### [Directions for this task]
Please state the purpose the GCP Cloud Monitoring text gives for the Cloud Run idle instances alert.

### [Page extract]
GCP Cloud Monitoring
Terraform-Managed Dashboards and Alerts
All dashboards and alert policies are managed through Terraform. Code-based management ensures reproducibility and change history, rather than manual GCP Console configuration.
Dashboard Layout
A 12-tile dashboard visualizes the following:
| Category | Metrics |
|---|---|
| Cloud Run | CPU usage, memory usage, request count, latency (P95) |
| Cloud Run | Active instances, idle instances |
| Cloud SQL | CPU usage, connections, disk usage |
| Errors | 5xx error rate, 4xx vs 5xx breakdown, application error log count |
Alert Policies
The following alerts are defined in Terraform, triggering email notifications when thresholds are exceeded:
| Alert | Target | Purpose |
|---|---|---|
| CPU usage | Cloud Run | Performance degradation signals |
| Memory usage | Cloud Run | OOM risk |
| Response time | Cloud Run | User experience degradation |
| 5xx error rate | Cloud Run | Server error occurrence |
| 4xx error rate | Cloud Run | Spike in invalid requests |
| Active instances | Cloud Run | Unexpected scaling |
| Idle instances | Cloud Run | Wasted costs |
| CPU usage | Cloud SQL | Database load |
| Connections | Cloud SQL | Connection pool exhaustion |
| Disk usage | Cloud SQL | Storage pressure |
| App error count | Log-based metric | Application anomalies |
# Example: 5xx error rate alert
resource "google_monitoring_alert_policy" "error_rate" {
display_name = "High Error Rate"
conditions {
display_name = "HTTP 5xx error rate"
condition_threshold {
filter = "... metric.type=\"run.googleapis.com/request_count\" AND metric.label.response_code_class=\"5xx\""
comparison = "COMPARISON_GT"
threshold_value = var.error_rate_threshold
aggregations {
alignment_period = "60s"
per_series_aligner = "ALIGN_DELTA"
}
}
}
alert_strategy {
auto_close = "86400s"
}
}
All alerts have enable_xxx_alerts variables, allowing per-environment enable/disable control.
Log-Based Metrics
ERROR logs from Cloud Logging are converted into custom metrics and used as alert policy targets:
resource "google_logging_metric" "app_errors" {
name = "app_error_count"
filter = "resource.type=\"cloud_run_revision\" AND severity=\"ERROR\""
metric_descriptor {
metric_kind = "DELTA"
value_type = "INT64"
display_name = "Application Error Count"
}
}
This makes structured log ERROR output directly alertable through GCP.

### [Dataset extract]

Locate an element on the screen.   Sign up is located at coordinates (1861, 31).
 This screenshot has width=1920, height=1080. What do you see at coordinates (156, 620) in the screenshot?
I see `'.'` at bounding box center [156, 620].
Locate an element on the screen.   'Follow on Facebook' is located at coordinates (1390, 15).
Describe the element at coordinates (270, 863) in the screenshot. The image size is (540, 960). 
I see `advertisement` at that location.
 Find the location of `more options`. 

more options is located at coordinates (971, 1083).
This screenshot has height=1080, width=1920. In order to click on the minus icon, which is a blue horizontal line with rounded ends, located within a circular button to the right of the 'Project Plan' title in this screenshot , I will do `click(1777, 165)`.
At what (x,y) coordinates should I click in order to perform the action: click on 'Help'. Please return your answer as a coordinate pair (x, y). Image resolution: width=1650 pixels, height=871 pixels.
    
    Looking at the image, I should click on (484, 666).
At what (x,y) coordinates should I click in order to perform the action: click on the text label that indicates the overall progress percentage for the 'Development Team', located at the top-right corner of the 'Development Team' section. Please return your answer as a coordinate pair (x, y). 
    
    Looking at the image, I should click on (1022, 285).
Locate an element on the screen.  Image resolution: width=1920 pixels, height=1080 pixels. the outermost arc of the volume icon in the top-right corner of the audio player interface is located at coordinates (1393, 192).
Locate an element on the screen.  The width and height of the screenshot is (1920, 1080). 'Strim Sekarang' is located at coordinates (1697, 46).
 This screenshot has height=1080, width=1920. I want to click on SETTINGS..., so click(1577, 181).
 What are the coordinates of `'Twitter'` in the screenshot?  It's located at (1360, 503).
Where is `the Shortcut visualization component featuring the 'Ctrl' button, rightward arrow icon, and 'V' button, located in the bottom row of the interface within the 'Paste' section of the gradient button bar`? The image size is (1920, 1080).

### [Finished exercise]
Wasted costs.